SELECTED TEXT START

I am including a class based on ClippedLine that does decimation. Please reply if you have improvements and please consider putting something like it in the code. This probably should not be used as default, though, because it may not be what the user expects. For example, if Onno is looking for very short duration spikes, they will not get plotted. That is the nature of the decimation beast. And, the filter requires the x data to be equally spaced.

With decimation you not only get performance increases, but you also get rid of the smooching that occurs if the data is not monotonic so you can actually see something.

I agree that exploration of large data sets is an important application, and that we need to speed it up. A couple days ago I added automatic subsetting (but not decimation--although this could be added easily) to image drawing, and that made a big difference for panning and zooming using imshow or pcolorfast with regular grids.

An easy, built-in interface makes sense for line/marker plotting as well, but it will take some thought to figure out exactly what that interface should be. The line plotting case (including things like scatter) is more complicated than the image. Probably optimizations should be specified via kwargs, not by default.

Clipping should not be to points inside the xlim, but should include one more point on each side so that lines go to the edge of the box.

Eric

I agree that exploration of large data sets is an important application,
and that we need to speed it up. A couple days ago I added automatic
subsetting (but not decimation--although this could be added easily) to
image drawing, and that made a big difference for panning and zooming
using imshow or pcolorfast with regular grids.

SELECTED TEXT END

PROBLEM A - According to the decimation discussion, what does the filter require of the x data?
PROBLEM B - List every plotting function that the decimation discussion names.
PROBLEM C - Write the next part of the decimation discussion, picking up after its final sentence.

DATA SECTION START

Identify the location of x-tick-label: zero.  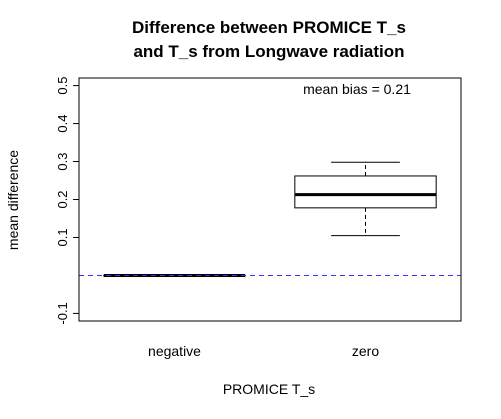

DATA SECTION END

RESPONSE AREA A - The x data must be equally spaced.

RESPONSE AREA B - imshow, pcolorfast, scatter

RESPONSE AREA C -
Cool.

Low-pass filtering is more work to implement and takes away from the
computational gains, but it's necessary to prevent aliasing a la the
Nyquist-Shannon theorem.

An easy, built-in interface makes sense for line/marker plotting as
well, but it will take some thought to figure out exactly what that
interface should be. The line plotting case (including things like
scatter) is more complicated than the image. Probably optimizations
should be specified via kwargs, not by default.

true

Clipping should not be to points inside the xlim, but should include one
more point on each side so that lines go to the edge of the box.

Good point. As I understand npy.searchsorted(), it should then be

  ind0 = npy.searchsorted(self.xorig, xlim[0], side='left')
  ind1 = npy.searchsorted(self.xorig, xlim[1], side='right')

instead of

  ind0, ind1 = npy.searchsorted(self.xorig, xlim)